The Rahat Film Festival for Cinema From the Mediterranean and Middle East opens on February 2, and will feature a wide variety of movies from Israel, Spain, France, Italy, Turkey, Kosovo, Iran and Saudi Arabia.

It will take place over four weekends in February at the Rahat Fine Arts Center, which opened last year.

“I selected 40 films out of the 400 that I watched,” Daniel Alter, artistic director of the festival, told The Media Line. “There are films from Iran and Saudi Arabia. From Saudi Arabia, we included a unique movie from a female director – the best in the kingdom – which will open the festival.”

This festival was born in Rahat. People here are working on these things all the time.

Alter is referring to the award-winning 2012 film by Haifaa al-Mansour called “Wadjda,” the first feature film to be shot entirely in Saudi Arabia, and also to be directed by a Saudi woman. It tells the story of a young girl named Wadjda living in Riyadh and her desire to ride a bicycle even though it is forbidden in her country to do so.

“The Taste of Apples is Red” – a drama by Syrian filmmaker Ehab Tarabieh about Israel’s Druze community – will have its nationwide premiere at the event on February 10. The movie showcases the story of a respected sheikh, whose brother disappeared during the 1967 Arab-Israeli war and who returns to the Golan Heights after living in exile for 47 years. Tarabieh is slated to speak with the audience after the film.

A still image from Yosef Abu Mediam’s 2011 film “Zira.” (Courtesy)

Another notable film, “Zira,” was produced by local Rahat resident Yosef Abu Mediam. It depicts the war between Israel and Gaza in 2008, known in Israel as Operation Cast Lead.

Films at the festival will be screened in Hebrew with Arabic subtitles, as well as in English, French and several other languages, according to Alter.

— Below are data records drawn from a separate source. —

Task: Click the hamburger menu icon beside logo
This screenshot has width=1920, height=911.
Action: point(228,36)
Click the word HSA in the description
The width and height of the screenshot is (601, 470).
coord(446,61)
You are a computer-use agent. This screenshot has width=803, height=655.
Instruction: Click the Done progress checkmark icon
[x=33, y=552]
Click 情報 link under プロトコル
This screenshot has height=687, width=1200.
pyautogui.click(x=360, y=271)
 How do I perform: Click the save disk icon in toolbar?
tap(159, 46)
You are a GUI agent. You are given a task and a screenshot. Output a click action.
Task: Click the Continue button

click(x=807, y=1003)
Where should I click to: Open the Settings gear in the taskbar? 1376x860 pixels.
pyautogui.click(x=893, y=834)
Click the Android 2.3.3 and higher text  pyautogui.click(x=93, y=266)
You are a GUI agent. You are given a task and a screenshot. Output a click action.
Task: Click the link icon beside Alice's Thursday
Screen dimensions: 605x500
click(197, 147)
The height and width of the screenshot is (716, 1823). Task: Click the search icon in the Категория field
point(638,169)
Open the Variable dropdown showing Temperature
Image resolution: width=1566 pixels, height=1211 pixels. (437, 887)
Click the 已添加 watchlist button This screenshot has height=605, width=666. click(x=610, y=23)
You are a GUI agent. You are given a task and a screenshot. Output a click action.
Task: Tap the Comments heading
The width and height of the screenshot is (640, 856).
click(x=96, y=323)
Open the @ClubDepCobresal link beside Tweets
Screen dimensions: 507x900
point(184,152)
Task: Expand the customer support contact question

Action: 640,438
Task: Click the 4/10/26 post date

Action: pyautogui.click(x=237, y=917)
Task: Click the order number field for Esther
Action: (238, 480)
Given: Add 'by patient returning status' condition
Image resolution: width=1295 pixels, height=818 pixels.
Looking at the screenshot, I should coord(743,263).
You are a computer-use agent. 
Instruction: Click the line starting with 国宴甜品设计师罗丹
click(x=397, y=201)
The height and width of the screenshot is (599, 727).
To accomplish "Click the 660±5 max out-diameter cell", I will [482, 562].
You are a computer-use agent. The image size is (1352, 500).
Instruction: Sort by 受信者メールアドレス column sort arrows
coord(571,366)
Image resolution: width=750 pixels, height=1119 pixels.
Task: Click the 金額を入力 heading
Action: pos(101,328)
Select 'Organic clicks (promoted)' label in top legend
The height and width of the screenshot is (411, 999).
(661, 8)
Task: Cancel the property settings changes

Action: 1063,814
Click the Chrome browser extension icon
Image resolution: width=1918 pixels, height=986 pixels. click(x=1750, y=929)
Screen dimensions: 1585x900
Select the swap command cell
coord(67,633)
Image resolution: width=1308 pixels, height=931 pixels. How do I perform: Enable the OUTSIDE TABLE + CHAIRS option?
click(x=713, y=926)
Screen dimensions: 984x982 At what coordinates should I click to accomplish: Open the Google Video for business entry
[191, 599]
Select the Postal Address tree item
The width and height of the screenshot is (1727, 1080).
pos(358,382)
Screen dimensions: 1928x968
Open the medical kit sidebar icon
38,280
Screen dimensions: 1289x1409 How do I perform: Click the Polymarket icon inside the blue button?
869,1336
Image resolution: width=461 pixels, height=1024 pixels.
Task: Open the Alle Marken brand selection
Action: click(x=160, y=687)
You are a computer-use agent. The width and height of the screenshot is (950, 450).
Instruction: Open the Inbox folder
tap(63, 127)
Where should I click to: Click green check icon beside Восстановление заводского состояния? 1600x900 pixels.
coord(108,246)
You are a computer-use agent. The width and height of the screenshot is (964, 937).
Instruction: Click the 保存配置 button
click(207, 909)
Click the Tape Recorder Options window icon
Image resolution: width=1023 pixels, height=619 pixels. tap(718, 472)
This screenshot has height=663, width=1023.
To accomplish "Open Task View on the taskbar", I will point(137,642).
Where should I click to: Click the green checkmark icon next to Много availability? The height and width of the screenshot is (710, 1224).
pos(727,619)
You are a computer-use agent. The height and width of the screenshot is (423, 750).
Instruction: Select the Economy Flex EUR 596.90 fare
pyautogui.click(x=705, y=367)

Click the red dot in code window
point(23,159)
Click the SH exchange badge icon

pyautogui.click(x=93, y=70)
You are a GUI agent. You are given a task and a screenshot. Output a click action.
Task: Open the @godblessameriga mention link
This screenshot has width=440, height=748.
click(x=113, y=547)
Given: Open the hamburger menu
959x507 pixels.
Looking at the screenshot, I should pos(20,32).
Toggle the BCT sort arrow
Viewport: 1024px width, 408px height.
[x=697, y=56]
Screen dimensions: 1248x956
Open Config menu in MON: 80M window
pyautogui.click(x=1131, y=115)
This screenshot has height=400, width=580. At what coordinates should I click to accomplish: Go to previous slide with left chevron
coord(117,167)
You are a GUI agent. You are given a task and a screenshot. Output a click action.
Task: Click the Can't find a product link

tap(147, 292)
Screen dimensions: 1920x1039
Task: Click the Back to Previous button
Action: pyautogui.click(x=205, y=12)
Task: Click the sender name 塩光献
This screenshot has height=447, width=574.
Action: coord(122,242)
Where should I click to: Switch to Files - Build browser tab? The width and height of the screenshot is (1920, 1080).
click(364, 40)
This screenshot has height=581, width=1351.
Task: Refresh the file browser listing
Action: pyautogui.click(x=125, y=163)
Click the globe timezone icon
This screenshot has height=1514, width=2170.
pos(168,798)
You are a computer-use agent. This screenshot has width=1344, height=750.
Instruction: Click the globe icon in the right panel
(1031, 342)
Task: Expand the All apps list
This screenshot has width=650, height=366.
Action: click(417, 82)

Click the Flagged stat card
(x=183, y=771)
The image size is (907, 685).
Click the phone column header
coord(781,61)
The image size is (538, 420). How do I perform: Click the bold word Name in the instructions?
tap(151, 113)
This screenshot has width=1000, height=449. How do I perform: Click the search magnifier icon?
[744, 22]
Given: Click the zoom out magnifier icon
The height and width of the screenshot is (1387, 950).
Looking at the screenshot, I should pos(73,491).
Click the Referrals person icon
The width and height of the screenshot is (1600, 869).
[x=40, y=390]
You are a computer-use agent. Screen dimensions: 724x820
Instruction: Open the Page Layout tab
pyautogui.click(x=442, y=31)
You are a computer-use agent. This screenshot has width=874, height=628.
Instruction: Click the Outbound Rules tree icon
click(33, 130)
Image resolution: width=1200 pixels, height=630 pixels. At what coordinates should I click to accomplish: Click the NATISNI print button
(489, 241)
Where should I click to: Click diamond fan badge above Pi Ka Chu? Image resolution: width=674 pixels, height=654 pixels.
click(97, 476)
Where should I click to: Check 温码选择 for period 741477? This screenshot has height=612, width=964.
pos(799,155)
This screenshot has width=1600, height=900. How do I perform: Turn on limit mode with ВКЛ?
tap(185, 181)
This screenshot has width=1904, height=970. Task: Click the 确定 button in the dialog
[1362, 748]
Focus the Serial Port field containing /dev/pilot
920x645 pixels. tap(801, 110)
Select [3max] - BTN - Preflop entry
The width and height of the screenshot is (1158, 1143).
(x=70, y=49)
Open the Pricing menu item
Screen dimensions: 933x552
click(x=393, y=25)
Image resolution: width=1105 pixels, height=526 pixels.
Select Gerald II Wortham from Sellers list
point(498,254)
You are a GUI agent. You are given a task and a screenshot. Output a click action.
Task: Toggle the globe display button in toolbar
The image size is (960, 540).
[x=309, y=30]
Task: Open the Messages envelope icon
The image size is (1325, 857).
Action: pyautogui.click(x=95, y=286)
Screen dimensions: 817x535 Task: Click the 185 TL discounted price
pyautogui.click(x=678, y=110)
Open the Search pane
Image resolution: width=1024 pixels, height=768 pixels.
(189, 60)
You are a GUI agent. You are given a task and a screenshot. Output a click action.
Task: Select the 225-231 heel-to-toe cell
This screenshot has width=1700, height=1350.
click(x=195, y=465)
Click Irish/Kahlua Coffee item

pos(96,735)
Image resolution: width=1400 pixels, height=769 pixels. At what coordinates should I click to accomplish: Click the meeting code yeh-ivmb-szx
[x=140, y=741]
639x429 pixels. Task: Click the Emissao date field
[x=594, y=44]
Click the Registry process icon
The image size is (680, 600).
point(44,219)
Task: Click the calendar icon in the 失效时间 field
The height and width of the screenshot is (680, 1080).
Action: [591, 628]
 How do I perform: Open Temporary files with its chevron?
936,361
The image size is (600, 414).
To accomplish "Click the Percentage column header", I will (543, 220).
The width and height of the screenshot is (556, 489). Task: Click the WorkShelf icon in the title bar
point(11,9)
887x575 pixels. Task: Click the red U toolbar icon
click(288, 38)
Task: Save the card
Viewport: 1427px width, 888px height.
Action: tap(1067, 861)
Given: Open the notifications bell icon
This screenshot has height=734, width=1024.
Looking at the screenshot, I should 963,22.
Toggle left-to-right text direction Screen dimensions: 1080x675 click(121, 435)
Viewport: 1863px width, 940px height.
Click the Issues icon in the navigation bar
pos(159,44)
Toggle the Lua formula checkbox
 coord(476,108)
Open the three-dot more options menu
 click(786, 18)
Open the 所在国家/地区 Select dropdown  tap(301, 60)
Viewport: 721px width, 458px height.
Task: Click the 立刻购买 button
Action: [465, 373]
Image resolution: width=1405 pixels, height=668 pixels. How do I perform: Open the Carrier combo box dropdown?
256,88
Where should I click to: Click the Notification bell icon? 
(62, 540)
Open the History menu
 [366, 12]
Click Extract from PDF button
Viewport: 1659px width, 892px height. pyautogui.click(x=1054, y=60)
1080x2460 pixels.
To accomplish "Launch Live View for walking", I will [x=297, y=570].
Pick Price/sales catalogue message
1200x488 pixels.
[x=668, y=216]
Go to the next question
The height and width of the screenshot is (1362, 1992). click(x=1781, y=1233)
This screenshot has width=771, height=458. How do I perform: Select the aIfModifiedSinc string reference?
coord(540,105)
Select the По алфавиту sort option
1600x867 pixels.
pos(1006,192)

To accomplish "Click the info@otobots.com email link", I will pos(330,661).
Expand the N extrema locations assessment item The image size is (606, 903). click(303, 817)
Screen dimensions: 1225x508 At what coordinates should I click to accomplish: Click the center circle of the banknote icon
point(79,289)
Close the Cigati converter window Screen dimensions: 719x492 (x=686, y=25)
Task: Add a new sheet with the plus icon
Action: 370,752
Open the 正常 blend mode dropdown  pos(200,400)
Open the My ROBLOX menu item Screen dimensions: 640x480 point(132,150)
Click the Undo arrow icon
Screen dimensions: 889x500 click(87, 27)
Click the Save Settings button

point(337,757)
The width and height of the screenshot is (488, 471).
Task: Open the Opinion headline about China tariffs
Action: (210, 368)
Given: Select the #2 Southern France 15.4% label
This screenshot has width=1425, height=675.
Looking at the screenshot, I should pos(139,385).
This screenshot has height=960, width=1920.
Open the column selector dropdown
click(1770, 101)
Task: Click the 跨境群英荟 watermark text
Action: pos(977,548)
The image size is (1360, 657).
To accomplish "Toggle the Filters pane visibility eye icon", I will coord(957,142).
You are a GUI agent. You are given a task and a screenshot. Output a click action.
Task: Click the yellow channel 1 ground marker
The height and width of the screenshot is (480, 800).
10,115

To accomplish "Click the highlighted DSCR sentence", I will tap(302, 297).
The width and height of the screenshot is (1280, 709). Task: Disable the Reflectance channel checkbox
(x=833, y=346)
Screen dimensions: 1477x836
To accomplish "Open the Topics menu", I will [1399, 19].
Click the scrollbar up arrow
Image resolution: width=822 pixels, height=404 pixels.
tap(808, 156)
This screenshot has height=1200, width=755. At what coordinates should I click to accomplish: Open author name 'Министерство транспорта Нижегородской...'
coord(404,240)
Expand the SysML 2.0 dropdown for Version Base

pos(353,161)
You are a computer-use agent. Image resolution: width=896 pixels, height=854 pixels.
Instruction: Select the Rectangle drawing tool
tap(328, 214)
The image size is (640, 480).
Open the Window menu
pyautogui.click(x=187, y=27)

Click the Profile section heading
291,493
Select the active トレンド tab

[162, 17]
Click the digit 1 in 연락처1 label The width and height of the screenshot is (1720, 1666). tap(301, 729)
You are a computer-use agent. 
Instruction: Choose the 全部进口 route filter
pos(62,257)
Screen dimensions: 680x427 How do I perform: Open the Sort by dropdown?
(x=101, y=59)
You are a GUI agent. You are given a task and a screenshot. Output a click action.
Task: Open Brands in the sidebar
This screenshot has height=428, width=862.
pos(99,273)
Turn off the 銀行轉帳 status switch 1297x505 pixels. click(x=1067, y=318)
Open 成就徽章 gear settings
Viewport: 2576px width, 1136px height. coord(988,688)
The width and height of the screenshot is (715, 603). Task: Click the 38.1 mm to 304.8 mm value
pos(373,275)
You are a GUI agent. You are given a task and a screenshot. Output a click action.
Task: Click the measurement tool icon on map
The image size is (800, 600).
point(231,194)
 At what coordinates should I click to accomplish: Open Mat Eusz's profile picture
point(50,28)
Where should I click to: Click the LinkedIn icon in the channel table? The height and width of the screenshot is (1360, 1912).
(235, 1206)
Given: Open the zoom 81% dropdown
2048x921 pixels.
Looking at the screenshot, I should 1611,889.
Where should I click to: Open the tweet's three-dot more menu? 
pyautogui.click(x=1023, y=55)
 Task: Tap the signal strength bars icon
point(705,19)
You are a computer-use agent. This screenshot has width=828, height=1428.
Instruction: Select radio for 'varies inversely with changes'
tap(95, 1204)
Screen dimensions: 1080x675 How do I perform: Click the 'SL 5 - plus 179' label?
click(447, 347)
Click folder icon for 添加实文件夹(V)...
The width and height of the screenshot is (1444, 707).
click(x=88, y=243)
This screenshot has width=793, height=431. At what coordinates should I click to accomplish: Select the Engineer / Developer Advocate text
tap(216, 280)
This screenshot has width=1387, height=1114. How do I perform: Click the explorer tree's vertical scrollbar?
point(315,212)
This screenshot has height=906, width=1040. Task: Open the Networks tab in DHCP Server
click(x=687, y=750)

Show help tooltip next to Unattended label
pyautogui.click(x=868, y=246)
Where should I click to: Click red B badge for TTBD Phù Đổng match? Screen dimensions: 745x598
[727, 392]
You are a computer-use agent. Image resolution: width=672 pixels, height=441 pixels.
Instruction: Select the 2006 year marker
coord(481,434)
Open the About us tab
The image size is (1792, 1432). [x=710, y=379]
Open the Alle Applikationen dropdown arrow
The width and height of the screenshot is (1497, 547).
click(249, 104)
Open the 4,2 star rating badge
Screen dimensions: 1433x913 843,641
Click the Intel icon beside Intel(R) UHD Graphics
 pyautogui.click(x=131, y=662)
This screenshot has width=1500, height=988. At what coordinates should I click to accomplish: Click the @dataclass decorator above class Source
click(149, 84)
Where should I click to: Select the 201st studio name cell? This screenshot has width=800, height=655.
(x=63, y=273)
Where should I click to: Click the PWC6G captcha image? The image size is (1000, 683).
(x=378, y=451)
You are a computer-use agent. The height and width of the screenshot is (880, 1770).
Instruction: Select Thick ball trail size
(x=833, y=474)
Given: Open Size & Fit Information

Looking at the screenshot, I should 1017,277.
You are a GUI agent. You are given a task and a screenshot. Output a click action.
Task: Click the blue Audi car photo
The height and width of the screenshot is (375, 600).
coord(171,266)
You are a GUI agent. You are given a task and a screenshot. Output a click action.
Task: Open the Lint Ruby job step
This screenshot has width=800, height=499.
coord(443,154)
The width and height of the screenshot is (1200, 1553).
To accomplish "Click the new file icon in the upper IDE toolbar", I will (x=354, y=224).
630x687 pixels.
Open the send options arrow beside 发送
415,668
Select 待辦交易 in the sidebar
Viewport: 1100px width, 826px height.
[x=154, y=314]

Alongside these cinematic offerings, the event also will include a culinary fair with a range of dishes prepared by Intisar Al-Sheikh, an award-winning local chef. Visitors will be able to sample foods corresponding to the films’ countries of origin.

“This festival was born in Rahat,” Alter said. “People here are working on these things all the time.”

Alter has helped organize several cultural events in the city, including its first-ever coffee festival last fall, which saw some 6,000 visitors.

One of the goals of these initiatives is to reshape the public’s perception of Rahat, Israel’s largest Bedouin city.

The Rahat Community Center in southern Israel’s Negev desert in a 2012 photo. (Wikimedia Commons)

Fuad Ziadna, director of the Rahat Community Center, said that he hopes these efforts will show people that the city is a great place to visit.

“We now have a cultural center and cinematheque in Rahat,” Ziadna told The Media Line. “In my view, it’s a bridge of peace, love and cooperation. It’s very important to bring cinema to this city so that people will come and see very positive things [happening] and this is something I am always working on.”

Ziadna added that Rahat is filled with young people and that encouraging them to participate in cultural events has become a major project for the city.

“With regard to culture we’ve opened an arts center and we have two large theatres, cinemas and a music school,” he noted. “We’re inaugurating new festivals and the goal is to have these festivals each year. We’re always bringing new things to Rahat.”